**Source text:**
═══
Edna (Ai Ai delas Alas) lives in a perpetual haze. Suffering from dementia, she lives out her twilight years at an old folks' home, where she serves as the bane of the caregivers and residents there. The only link Edna has to her past is a wall of pictures, full of people she no longer recognizes. After yet another tantrum, she meets Angel (Quinn Carillo), a feisty new caregiver who is more than a match for the cantankerous grandma.
I've seen news articles describe Ai Ai's performance here as "unrecognizable," but if you're familiar with any of her collaborations with Ignacio, her committed performance in this film isn't so unusual. Carillo, on the other hand, has mostly made her mark in Vivamax films, and she shines here in a film outside of the Vivamax ecosystem.
What transpires as Edna and Angel bond is also (mostly) nothing out of the ordinary, though there is a twist that is literally explained by someone implying they have supernatural abilities, Personally, the proceedings feel a little stagey and may not be to everyone's taste. If you can get over that, Litrato has a number of emotional moments that can tug at the heartstrings, moments that affected even this cynical viewer. Otherwise it's not a film I'd freely recommend.
Love stories by their very definition are narratives; they are stories that may grow organically, or may spring from the consequence of intentional, sometimes one-sided efforts. Like any kind of story, love stories are not immune to manipulation. Who controls that story and whether one or both parties are privy to all the information involved (i.e. the truth), is very important.
═══
**Collected data:**
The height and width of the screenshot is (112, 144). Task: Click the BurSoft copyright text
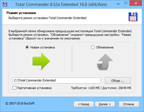(20, 103)
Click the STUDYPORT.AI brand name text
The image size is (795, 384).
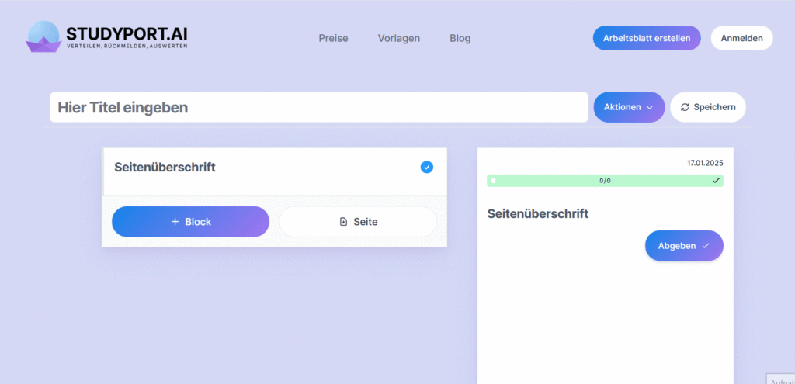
═══
**Exercise instructions:**
(1) In the film review, which actress plays Angel?
(2) Which proper names appear in the film review? Count each person or thing once, even if it is named in more than one form.
(3) Carry on the film review from where it stops.

**Answers given:**
(1) Quinn Carillo

(2) Edna, Ai Ai delas Alas, Angel, Quinn Carillo, Ignacio, Vivamax, Litrato

(3)
Hope (Julie Anne San Jose) is privy to all that information... or so she thinks. In a spreadsheet, she neatly outlines all of the evidence she has found of her cheating boyfriend's infidelity. She organizes all of this information into neat little cells, thinking that she's on top of it all, and she resigns - from her job and from her relationship with him. To her, relationship is work, and her subsequent job search makes it clear that to her, it works both ways.
Things are set into motion when a sex video of her now ex boyfriend is leaked on the internet. Hope has nothing to do with it, but her ex thinks so and hounds her to delete it. At the same time, she is hired by a content creation company, where in the process of creating web content she comes across Miguel (Rayver Cruz), a charming businessman with whom Hope takes a liking to.
At first, I was baffled at who produced this particular film: GMA Public Affairs, who is better known for several award winning documentaries. Having split from GMA Integrated News, the division has moved on to produce other forms of media - this is their first foray into fiction film. But after seeing The Cheating Game in its entirety it makes perfect sense. The Cheating Game is a film about truth in all its forms, and how people are affected, for better or worse (mostly the latter) by withholding it, especially in the context of a personal relationship.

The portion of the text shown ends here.